On Sat 09 Nov 2019 at 20:46:29 -0500, Greg Troxel wrote:
> Olaf Seibert <rhialto%NetBSD.org@localhost> writes:
> 
> > misc/tmux (and the tmux in base) both force the VERASE character to be
> > DELETE, instead of leaving it alone at the user's preference. It even
> > forcefully changes backspace into DELETE, breaking all my terminal
> > settings.
> >
> > For decades I have set backspace ^H as the erase character, and forced
> > my keyboards to produce the backspace character from the key which is
> > clearly marked backspace.
> 
> This is humorous, as the key labeled backspace by the IBM-PC is clearly
> the key that ought to be labeled DEL, as on a VT52 which I'd expect you
> to be using with your VAX :-)

I think the VAX I used first (with 4.2BSD, later 4.3BSD) may have used
DEL as interrupt character.

> > Tmux seems to think it knows my preferences better than me and forces
> > its own ideas upon me.  My systems are consistent and tmux messes it up.
> > So I have local patches to fix it: it leaves the VERASE setting alone,
> > so it stays the way you like it.

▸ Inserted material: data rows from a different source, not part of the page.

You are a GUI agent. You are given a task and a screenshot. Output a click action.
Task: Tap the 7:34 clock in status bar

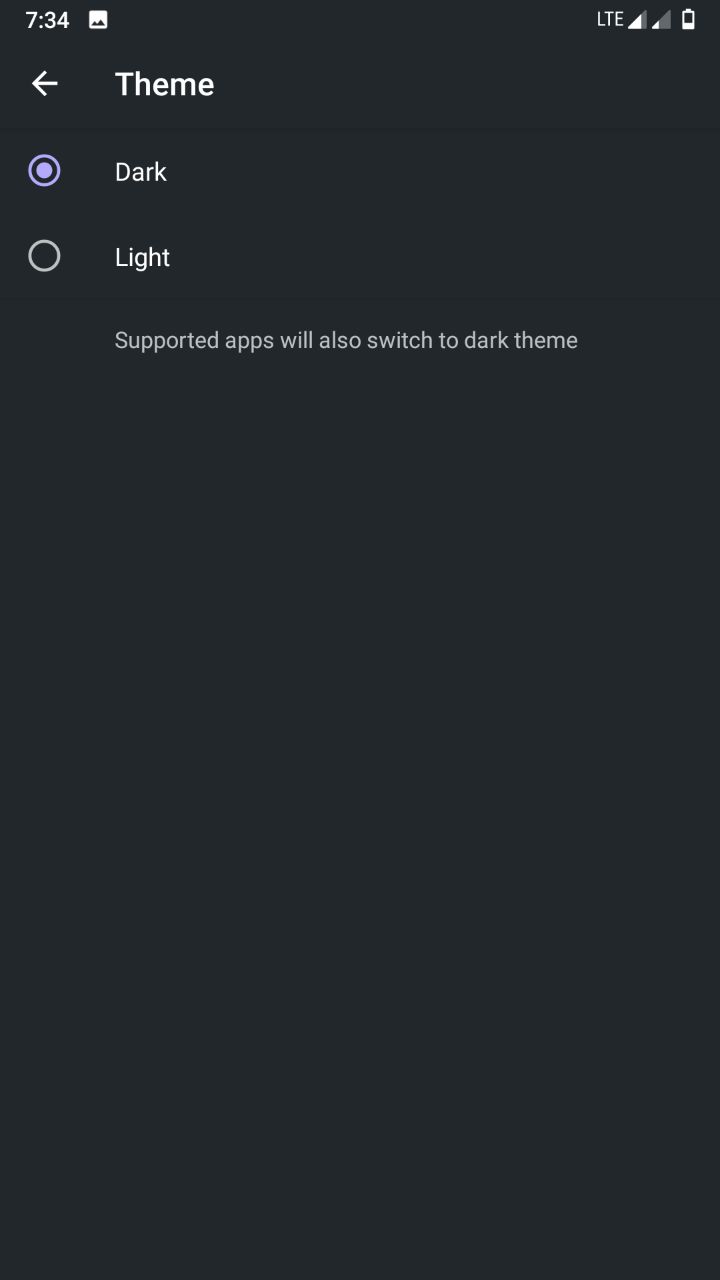(x=47, y=20)
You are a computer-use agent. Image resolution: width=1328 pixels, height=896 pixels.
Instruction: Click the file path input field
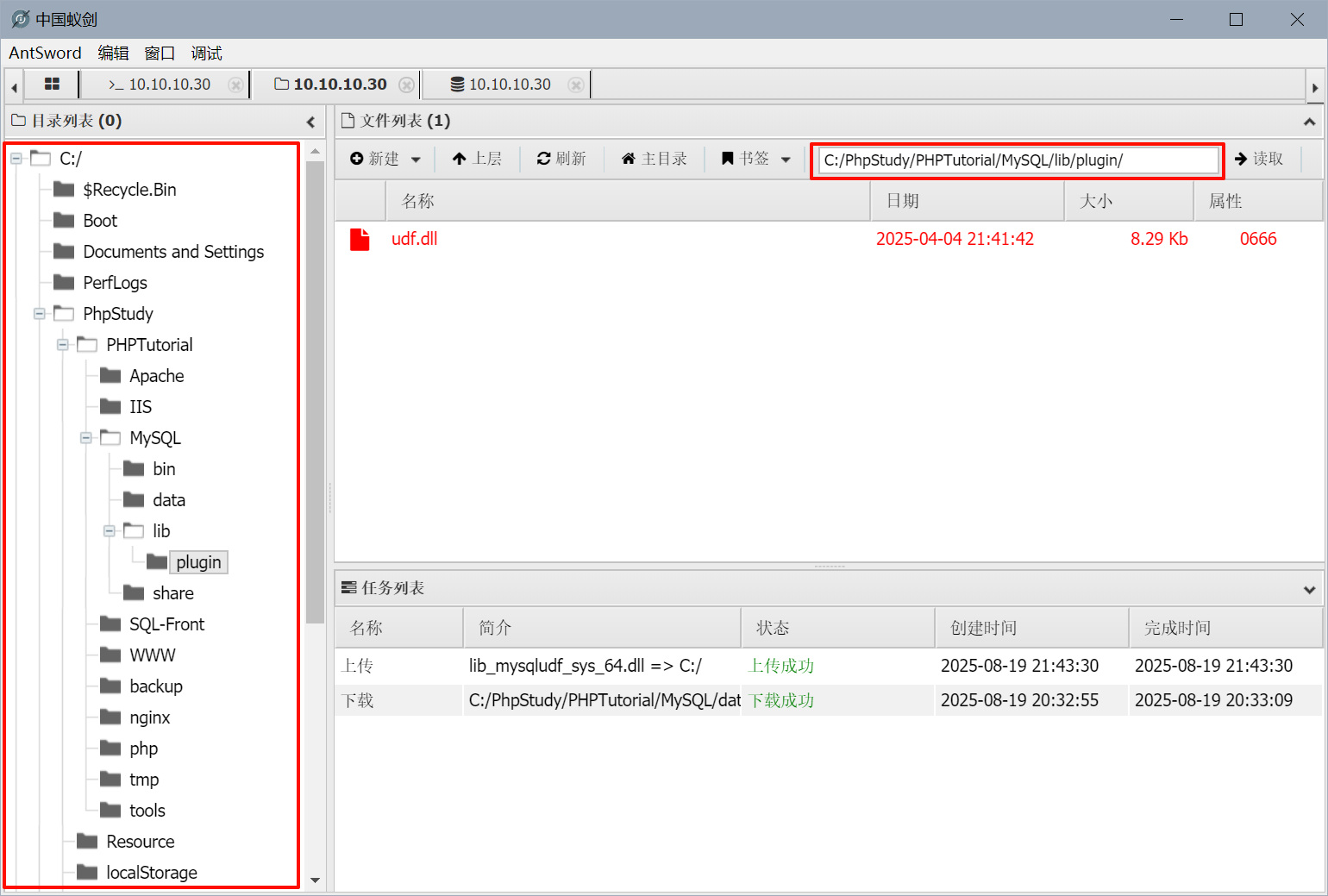coord(1018,160)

It also doesn't translate keys into DEL
> > any more.
> 
> But in all seriousness I completely see your point that tmux should not
> be changing this.  I don't understand why it does, because it's
> operating at the type-ascii layer, and it would seem obvious that the
> ttys on each pty should be configured exactly as the original tty was on
> invocation.
> 
> I guess there is an issue with the way the original tty was configured,
> when it started the tmux session, vs the way some other tty was
> configured, when it attached.  But as I think you mean, each person has
> a choice of two sane approaches:
> 
>   make the key send DEL and configure VERASE to DEL, always
>   make the key send BS and configure VERASE to BS, always

Exactly. The default these days seems to be the former, but in the dim
past when I was forced to choose one, the latter made more sense.

> > If you like DEL as your erase character, there is of course no change
> > from the patch, as you will have set your terminals accordingly already.
> 
> Agreed that having configured DEL needs to continue to work right.  I've
> been using tmux that way for almost 10 years and never noticed this...

It seems that using DEL has become more fashionable at some point,
probably ever since PCs send DEL with the key that is labeled BACKSPACE.
When I standardised on my settings, it was due to a mixed environment
where various ways to access my login(s) were inconsistent with each
other, so I was more or less forced to choose one way and forcefully
stick to it.

> > I want to add these patches to pkgsrc.  I would also like to patch the
> > base system tmux in the same way. Objections?
> 
> I don't object to the content, but in pkgsrc we have a notion that bug
> fixes are supposed to be filed upstream, so that in theory they'd be
> fixed and we would not have to carry the patches indefinitely, and that
> a link to the bug tracker entry should be present in the patchfile.
> 
> I am surprised about tmux behaving this way, as it seems to generally
> have good judgement.  So I wonder what they are thinking and if this is
> really as intentional and unreasonable as it seems.
> 
> I wonder if you are willing to file a bug report, which could be
> referenced in the patches even if it's closed WONTFIX or ignored.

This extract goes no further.